Les Douaisiens, dont il avait été le sauveur, voulurent en perpétuer le souvenir, et ils créèrent une image gigantesque de Gayant qui, depuis lors, est promenée chaque année durant trois jours dans toutes les rues de la ville, à la grande joie des enfants et au grand ébahissement des visiteurs étrangers.
Voilà pour la légende; passons maintenant à l’histoire.

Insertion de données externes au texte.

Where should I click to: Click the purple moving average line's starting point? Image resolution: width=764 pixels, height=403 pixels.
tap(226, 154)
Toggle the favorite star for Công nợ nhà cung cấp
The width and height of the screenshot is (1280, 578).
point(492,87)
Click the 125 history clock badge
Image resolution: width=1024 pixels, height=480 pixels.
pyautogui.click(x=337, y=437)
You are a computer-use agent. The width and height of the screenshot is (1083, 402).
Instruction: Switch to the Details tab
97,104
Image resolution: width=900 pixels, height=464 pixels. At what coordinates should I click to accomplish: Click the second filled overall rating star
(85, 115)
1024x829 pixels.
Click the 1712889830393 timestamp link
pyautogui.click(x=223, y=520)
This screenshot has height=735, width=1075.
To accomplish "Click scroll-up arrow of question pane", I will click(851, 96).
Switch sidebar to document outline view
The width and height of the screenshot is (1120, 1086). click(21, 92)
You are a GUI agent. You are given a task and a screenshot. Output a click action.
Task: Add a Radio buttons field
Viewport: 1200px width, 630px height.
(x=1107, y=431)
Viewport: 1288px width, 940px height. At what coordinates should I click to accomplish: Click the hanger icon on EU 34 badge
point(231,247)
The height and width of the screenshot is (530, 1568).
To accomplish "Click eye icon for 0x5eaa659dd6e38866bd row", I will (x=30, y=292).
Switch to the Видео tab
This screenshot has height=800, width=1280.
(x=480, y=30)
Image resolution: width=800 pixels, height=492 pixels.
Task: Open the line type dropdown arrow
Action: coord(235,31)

L’histoire offre dans ce cas plus d’hésitation que la légende, car elle a été jusqu’ici incapable de découvrir dans quel siècle le géant de Douai a été pour la première fois offert à l’admiration des citoyens de cette bonne ville. Toutefois il est fort probable qu’il fit son apparition sous la domination des ducs de Bourgogne Jean sans Peur et Philippe le Bon, c’est-à-dire au XVème siècle; mais sa gloire était fort restreinte, car il n’était que le symbole ou chef-d’œuvre de la modeste corporation des vanniers ou manneliers. Il accompagnait alors cette corporation à la procession solennelle en l’honneur de saint Maurand, duc et patron de Douai. Jusqu’en f665, Gayant figurait seul dans les processions. En cette année, on se décida à lui donner une compagne que l’on appela Marie Cagenon. Les deux époux occupèrent la place d’honneur à la brillante réception que fit la ville, en 1667, au roi Louis XIV. Peu après il lui advint de la famille, un fils, nommé Jacquot, et une fille appelée Filion, et plus tard, vers 1715, un fils qui n’a jamais pu dépasser la première enfance et qui répond au nom caractéristique de Binbin.
En 1699, un mandement de Mgr l’évêque d’Arras avait fait disparaître de la procession de saint Maurand quelques symboles trop peu chrétiens ou frisant le grotesque, et Gayant avait dû rester chez lui avec sa famille. A partir de ce moment, il eut sa procession spéciale, où l’on chantait sa chanson, qui remplace aujourd’hui encore pour les Douaisiens le Ranz des Vaches. En 1771, sur de nouvelles observations de l’évêque d’Arras, la procession de Gayant et de sa famille fut reportée au dimanche le-plus près du 6 juillet, c’est-à-dire à l’anniversaire du jour où la ville s’était, en 1667, rendue à Louis XIV. En 1779, la famille Gayant reprit tous les ans, sauf pendant la tourmente révolutionnaire, où elle fut remplacée par la déesse Raison, sa promenade dans les rues de la cité, modifiant par intervalle son costume et l’adaptant à la mode du jour.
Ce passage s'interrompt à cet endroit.